The present-value discount in an economic damages model is the most scrutinized single assumption in the report. It collapses decades of projected earnings into a trial-date number, and small changes produce large swings. For short loss periods the choice of rate is mostly a disclosure issue. For long-horizon periods, typically fifteen years or more, a defensible approach is not optional.
The single-rate problem
A single blended discount rate applied across a thirty-year loss period implicitly assumes that the time-value of money is constant across that horizon. It is not. Treasury yields are term-specific. A one-year Treasury and a thirty-year Treasury reflect different expectations about inflation, real-rate dynamics, and risk. Using a one-size-fits-all rate ignores information the market is already providing.
When a defense expert crosses the plaintiff economist on a single-blended assumption, the first question is simple: why did you discount a year-one loss at the same rate as a year-thirty loss? There is no satisfying answer.
Yield-curve matching
The defensible alternative is to discount each year’s projected loss at the Treasury rate appropriate to that year’s duration from trial. A loss realized in year one is discounted at roughly the one-year Treasury yield at trial. A loss realized in year thirty uses the thirty-year yield. This approach is standard in financial practice and is well accepted in forensic-economic practice for any loss period of meaningful length.
Real versus nominal
A parallel question is whether to discount nominal projected earnings at nominal Treasury yields or real projected earnings at real yields (typically TIPS, Treasury Inflation-Protected Securities). Both approaches work if applied consistently. What cannot work is mixing: discounting nominal projected earnings at a real rate, or vice versa. That is the source of many published errors in forensic-economic work over the past two decades.
The practical choice is usually to stay nominal throughout, because earnings projections are built from nominal historical data and the translation to real terms introduces its own estimation noise. The model that stays nominal on both sides of the calculation is easier to defend.
What the report should show
The report should state the chosen discount rate for each year as a table or reference to the published Treasury curve on a specific trial or reference date.
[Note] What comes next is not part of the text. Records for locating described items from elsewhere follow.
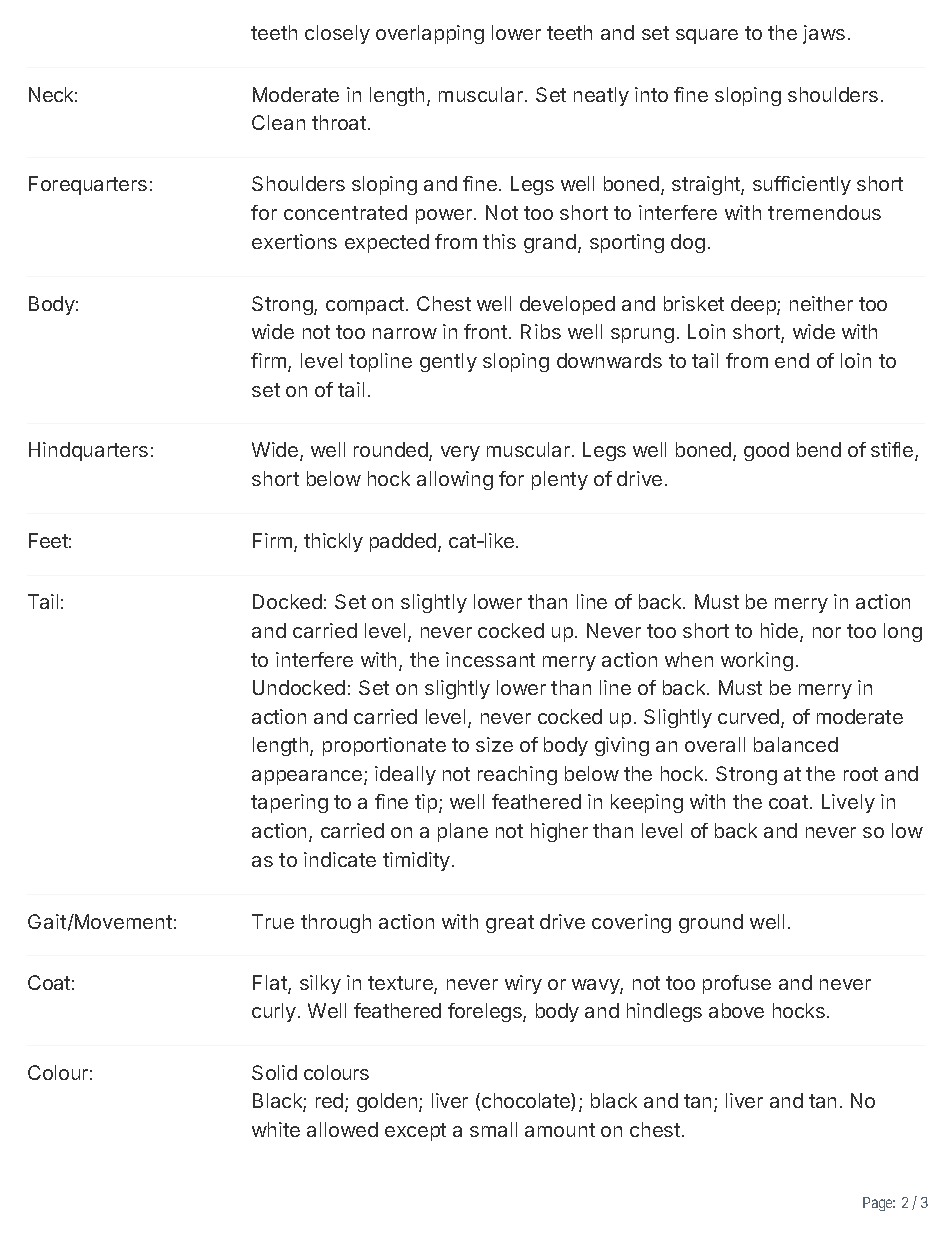 The height and width of the screenshot is (1233, 952). What do you see at coordinates (819, 449) in the screenshot?
I see `bend` at bounding box center [819, 449].
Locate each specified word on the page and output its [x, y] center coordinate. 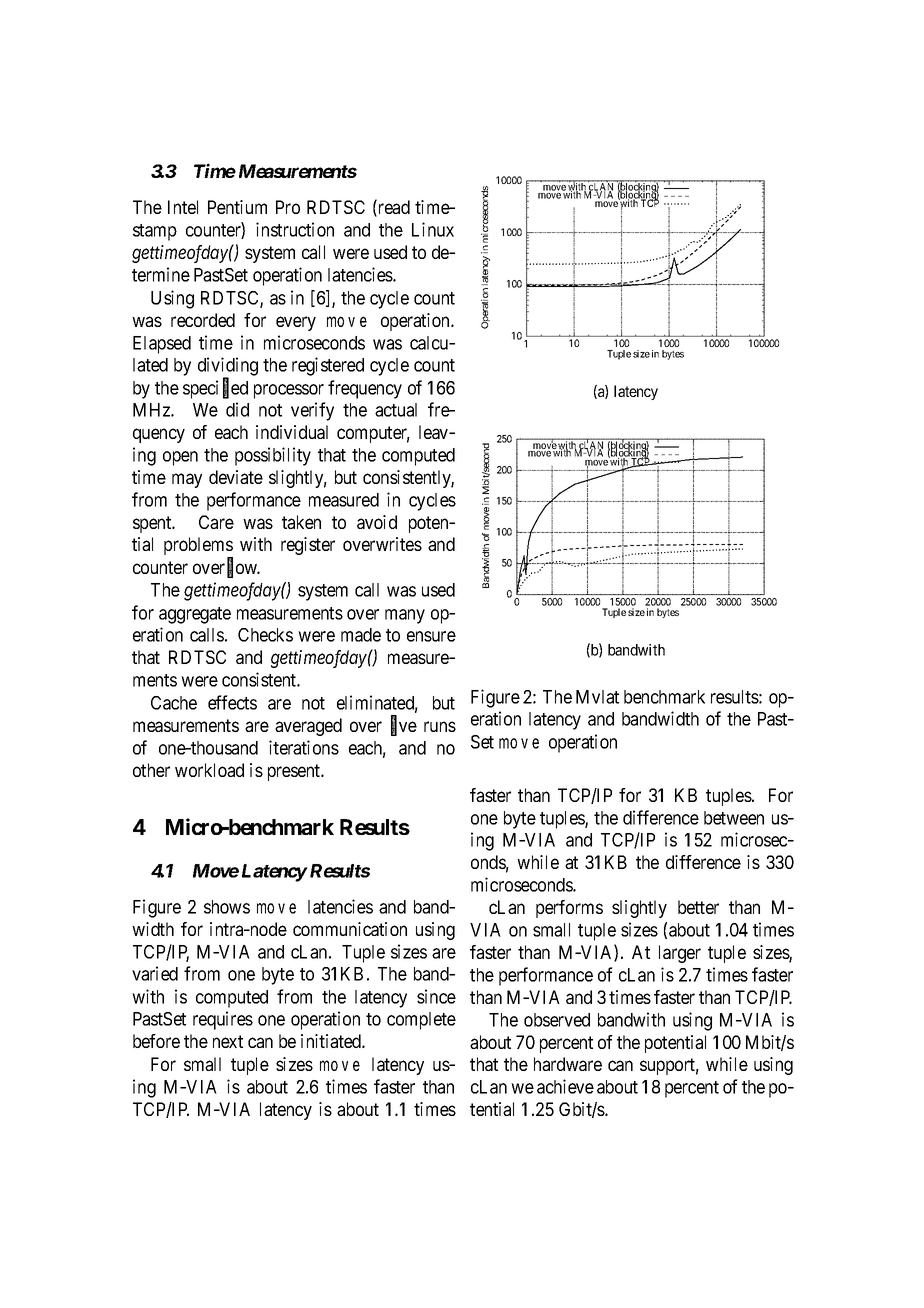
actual [396, 410]
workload [209, 770]
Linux [433, 229]
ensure [431, 636]
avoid [377, 522]
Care [216, 522]
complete [421, 1021]
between [734, 818]
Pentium [237, 207]
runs [440, 726]
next [228, 1041]
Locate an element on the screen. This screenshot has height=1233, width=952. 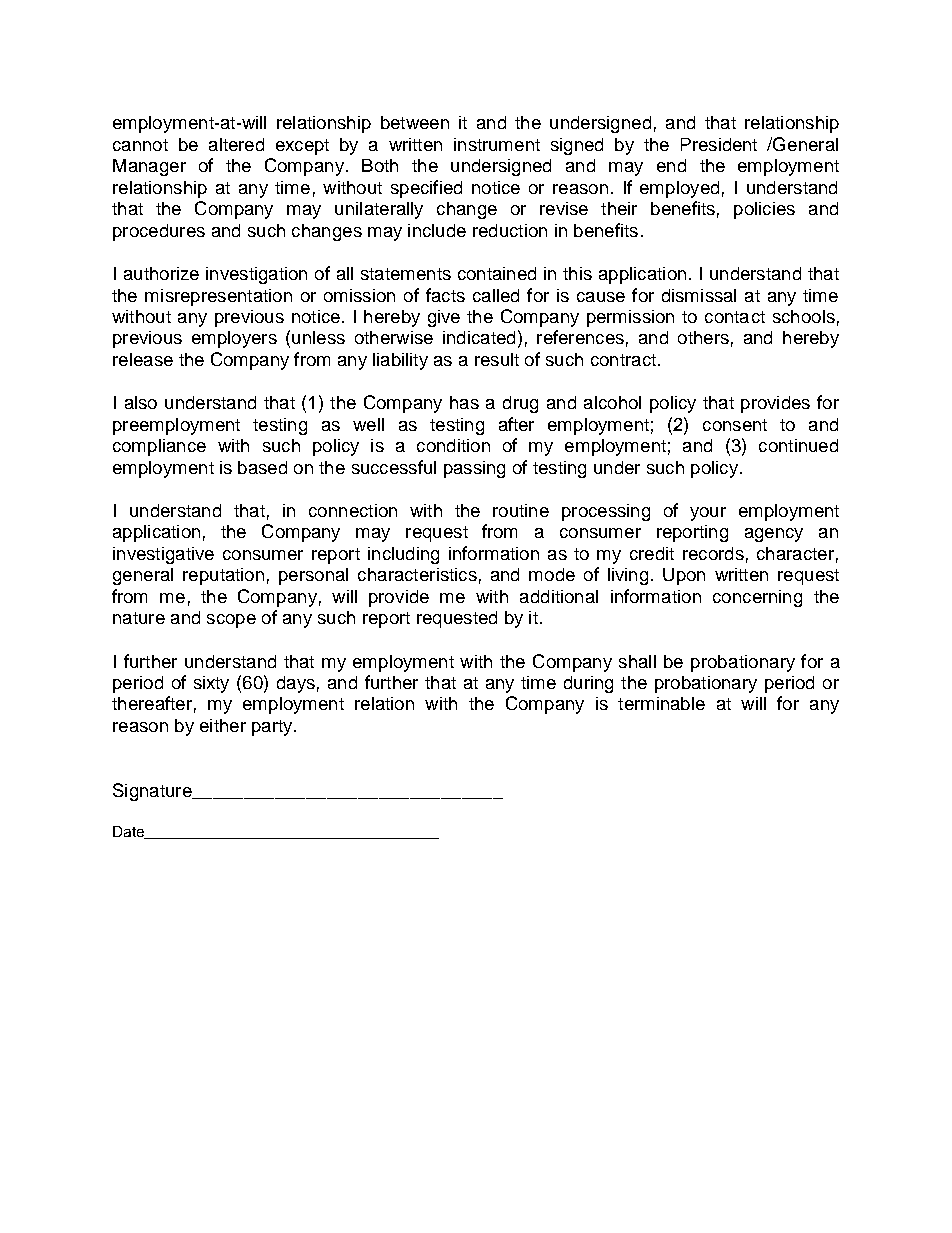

It should state whether nominal or real treatment is used. It should show the workings of the present-value calculation as a line item per projected year, not as a single aggregate figure. And it should include a sensitivity table that shows how the damages figure moves under plus-or-minus fifty basis points at both ends of the curve. That sensitivity table protects the rest of the report: the trier of fact sees that the chosen rate is defensible, and that reasonable alternative rates produce a bounded range of outcomes.
A discount-rate section that survives cross is not a section that picks one number and defends it forever. It is a section that picks one number, defends it, and shows the math for what would happen if the number were different.